You can also configure these properties in the `launchSettings.json` file:

```json
{
  "iisSettings": {
    "windowsAuthentication": true,
    "anonymousAuthentication": false,
    "iisExpress": {
      "applicationUrl": "http://localhost:52171/",
      "sslPort": 0
    }
  } // additional options trimmed
}
```

## Enabling Windows Authentication with IIS

IIS uses the [ASP.NET Core Module](xref:fundamentals/servers/aspnet-core-module) (ANCM) to host ASP.NET Core apps. The ANCM flows Windows authentication to IIS by default. Configuration of Windows authentication is done within IIS, not the application project. The following sections show how to use IIS Manager to configure an ASP.NET Core app to use Windows authentication:

### Create a new IIS site

Specify a name and folder and allow it to create a new application pool.

### Customize Authentication

Open the Authentication menu for the site.

![IIS Authentication Menu](windowsauth/_static/iis-authentication-menu.png)

Disable Anonymous Authentication and enable Windows Authentication.

![IIS Authentication Settings](windowsauth/_static/iis-auth-settings.png)

### Publish your project to the IIS site folder

Using Visual Studio or the .NET Core CLI, *publish* your app to the destination folder.

![Visual Studio Publish Dialog](windowsauth/_static/vs-publish-app.png)

Learn more about [publishing to IIS](xref:publishing/iis).

Launch the app to verify Windows authentication is working.

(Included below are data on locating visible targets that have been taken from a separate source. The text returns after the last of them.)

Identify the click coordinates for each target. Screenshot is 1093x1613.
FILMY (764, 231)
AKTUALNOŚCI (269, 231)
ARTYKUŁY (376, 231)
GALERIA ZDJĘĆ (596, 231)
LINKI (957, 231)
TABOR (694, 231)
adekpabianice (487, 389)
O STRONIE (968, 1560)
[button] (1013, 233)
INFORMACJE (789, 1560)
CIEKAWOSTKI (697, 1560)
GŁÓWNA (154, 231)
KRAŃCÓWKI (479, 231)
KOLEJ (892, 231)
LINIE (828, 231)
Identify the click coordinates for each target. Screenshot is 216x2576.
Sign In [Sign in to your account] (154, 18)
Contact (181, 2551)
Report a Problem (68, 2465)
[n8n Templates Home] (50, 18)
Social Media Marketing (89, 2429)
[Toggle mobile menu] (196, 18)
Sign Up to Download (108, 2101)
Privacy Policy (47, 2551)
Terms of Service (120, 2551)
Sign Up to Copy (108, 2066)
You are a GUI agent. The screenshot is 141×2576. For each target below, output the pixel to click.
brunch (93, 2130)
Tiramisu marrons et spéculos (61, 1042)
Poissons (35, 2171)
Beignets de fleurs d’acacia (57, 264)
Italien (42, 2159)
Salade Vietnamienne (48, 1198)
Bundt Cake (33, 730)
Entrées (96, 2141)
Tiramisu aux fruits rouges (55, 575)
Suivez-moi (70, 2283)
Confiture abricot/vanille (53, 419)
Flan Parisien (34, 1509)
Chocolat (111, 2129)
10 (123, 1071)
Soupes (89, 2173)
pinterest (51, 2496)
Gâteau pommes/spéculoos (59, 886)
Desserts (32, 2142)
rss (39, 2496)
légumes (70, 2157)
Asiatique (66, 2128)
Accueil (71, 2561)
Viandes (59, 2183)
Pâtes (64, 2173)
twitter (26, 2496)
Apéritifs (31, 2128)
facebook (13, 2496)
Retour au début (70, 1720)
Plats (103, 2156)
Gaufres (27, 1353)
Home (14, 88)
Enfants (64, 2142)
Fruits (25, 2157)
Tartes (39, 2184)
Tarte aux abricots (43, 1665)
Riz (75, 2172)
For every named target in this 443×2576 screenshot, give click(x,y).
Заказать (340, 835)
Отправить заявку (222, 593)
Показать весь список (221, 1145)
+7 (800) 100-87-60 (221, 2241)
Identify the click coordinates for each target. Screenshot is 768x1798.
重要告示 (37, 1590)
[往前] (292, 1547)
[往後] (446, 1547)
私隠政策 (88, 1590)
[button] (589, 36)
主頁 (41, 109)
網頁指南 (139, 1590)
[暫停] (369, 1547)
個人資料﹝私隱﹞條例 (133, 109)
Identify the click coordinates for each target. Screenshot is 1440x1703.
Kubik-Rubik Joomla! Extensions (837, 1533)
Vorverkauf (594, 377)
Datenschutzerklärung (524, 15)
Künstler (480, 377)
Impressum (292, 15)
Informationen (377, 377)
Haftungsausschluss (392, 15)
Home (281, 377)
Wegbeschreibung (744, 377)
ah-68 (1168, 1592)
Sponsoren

## Enabling Windows authentication with WebListener

Although Kestrel doesn't support Windows authentication, you can use [WebListener](xref:fundamentals/servers/weblistener) to support self-hosted scenarios on Windows. The following example configures the app's web host to use WebListener with Windows authentication:

```csharp
public class Program
{
    public static void Main(string[] args)
    {
        var host = new WebHostBuilder()
            .UseWebListener(options =>
            {
                options.ListenerSettings.Authentication.Schemes = 
                    AuthenticationSchemes.Negotiate | AuthenticationSchemes.NTLM;
                options.ListenerSettings.Authentication.AllowAnonymous = false;
            })
            .UseContentRoot(Directory.GetCurrentDirectory())
            .UseStartup<Startup>()
            .Build();

        host.Run();
    }
}
```

## Working with Windows authentication

If your app uses Windows authentication and anonymous access, you can use the ``[Authorize]`` and ``[AllowAnonymous]`` attributes. Apps that do not have anonymous enabled do not require ``[Authorize]``; the  app is treated as requiring authentication, anonymous requests are rejected. Note, if the IIS site is configured **not** to allow anonymous access, the ``[AllowAnonymous]`` attribute does **not** allow anonymous requests. The ``[AllowAnonymous]`` attribute overrides ``[Authorize]`` attribute usage within apps that allow anonymous access.

### Impersonation

ASP.NET Core does not implement impersonation. Apps run with the application identity for all requests, using app pool or process identity. If you need to explicitly perform an action on behalf of a user, use ``WindowsIdentity.RunImpersonated``. Run a single action in this context and then close the context. Note that ``RunImpersonated`` does not support async and should not be used for complex scenarios. For example, wrapping entire requests or middleware chains is not supported or recommended.